Data for this task:
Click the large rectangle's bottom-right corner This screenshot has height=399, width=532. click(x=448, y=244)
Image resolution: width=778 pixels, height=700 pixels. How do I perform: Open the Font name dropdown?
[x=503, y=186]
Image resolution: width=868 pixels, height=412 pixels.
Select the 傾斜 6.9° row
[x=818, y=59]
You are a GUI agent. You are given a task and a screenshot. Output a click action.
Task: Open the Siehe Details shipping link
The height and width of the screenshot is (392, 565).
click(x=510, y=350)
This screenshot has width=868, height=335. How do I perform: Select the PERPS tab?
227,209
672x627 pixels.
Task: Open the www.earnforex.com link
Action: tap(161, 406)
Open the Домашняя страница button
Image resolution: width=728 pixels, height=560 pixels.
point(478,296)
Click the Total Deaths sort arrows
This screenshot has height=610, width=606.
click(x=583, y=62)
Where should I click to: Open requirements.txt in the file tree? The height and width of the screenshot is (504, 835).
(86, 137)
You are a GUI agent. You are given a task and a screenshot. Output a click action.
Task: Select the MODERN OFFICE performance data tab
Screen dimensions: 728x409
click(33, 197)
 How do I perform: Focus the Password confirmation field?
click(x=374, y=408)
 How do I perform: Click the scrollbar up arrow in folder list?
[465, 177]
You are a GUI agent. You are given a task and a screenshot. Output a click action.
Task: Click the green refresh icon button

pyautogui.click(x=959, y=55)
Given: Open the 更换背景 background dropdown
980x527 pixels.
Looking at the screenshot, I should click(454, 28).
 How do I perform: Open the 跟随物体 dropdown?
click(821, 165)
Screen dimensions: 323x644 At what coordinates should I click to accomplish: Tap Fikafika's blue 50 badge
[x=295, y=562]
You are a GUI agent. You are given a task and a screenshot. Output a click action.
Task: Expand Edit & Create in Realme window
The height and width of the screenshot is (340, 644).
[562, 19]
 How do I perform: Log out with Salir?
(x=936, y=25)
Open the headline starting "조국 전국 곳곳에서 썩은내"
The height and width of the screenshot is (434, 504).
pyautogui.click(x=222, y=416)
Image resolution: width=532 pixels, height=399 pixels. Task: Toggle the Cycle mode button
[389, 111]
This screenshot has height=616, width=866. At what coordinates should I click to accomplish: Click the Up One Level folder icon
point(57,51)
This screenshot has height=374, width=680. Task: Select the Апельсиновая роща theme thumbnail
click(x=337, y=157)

Work request: The full listing above should be retyped without any alteration.

Exercise result:
Click the large rectangle's bottom-right corner This screenshot has height=399, width=532. click(x=448, y=244)
Image resolution: width=778 pixels, height=700 pixels. How do I perform: Open the Font name dropdown?
[x=503, y=186]
Image resolution: width=868 pixels, height=412 pixels.
Select the 傾斜 6.9° row
[x=818, y=59]
You are a GUI agent. You are given a task and a screenshot. Output a click action.
Task: Open the Siehe Details shipping link
The height and width of the screenshot is (392, 565).
click(x=510, y=350)
This screenshot has width=868, height=335. How do I perform: Select the PERPS tab?
227,209
672x627 pixels.
Task: Open the www.earnforex.com link
Action: tap(161, 406)
Open the Домашняя страница button
Image resolution: width=728 pixels, height=560 pixels.
point(478,296)
Click the Total Deaths sort arrows
This screenshot has height=610, width=606.
click(x=583, y=62)
Where should I click to: Open requirements.txt in the file tree? The height and width of the screenshot is (504, 835).
(86, 137)
You are a GUI agent. You are given a task and a screenshot. Output a click action.
Task: Select the MODERN OFFICE performance data tab
Screen dimensions: 728x409
click(33, 197)
 How do I perform: Focus the Password confirmation field?
click(x=374, y=408)
 How do I perform: Click the scrollbar up arrow in folder list?
[465, 177]
You are a GUI agent. You are given a task and a screenshot. Output a click action.
Task: Click the green refresh icon button

pyautogui.click(x=959, y=55)
Given: Open the 更换背景 background dropdown
980x527 pixels.
Looking at the screenshot, I should click(454, 28).
 How do I perform: Open the 跟随物体 dropdown?
click(821, 165)
Screen dimensions: 323x644 At what coordinates should I click to accomplish: Tap Fikafika's blue 50 badge
[x=295, y=562]
You are a GUI agent. You are given a task and a screenshot. Output a click action.
Task: Expand Edit & Create in Realme window
The height and width of the screenshot is (340, 644).
[562, 19]
 How do I perform: Log out with Salir?
(x=936, y=25)
Open the headline starting "조국 전국 곳곳에서 썩은내"
The height and width of the screenshot is (434, 504).
pyautogui.click(x=222, y=416)
Image resolution: width=532 pixels, height=399 pixels. Task: Toggle the Cycle mode button
[389, 111]
This screenshot has height=616, width=866. At what coordinates should I click to accomplish: Click the Up One Level folder icon
point(57,51)
This screenshot has height=374, width=680. Task: Select the Апельсиновая роща theme thumbnail
click(x=337, y=157)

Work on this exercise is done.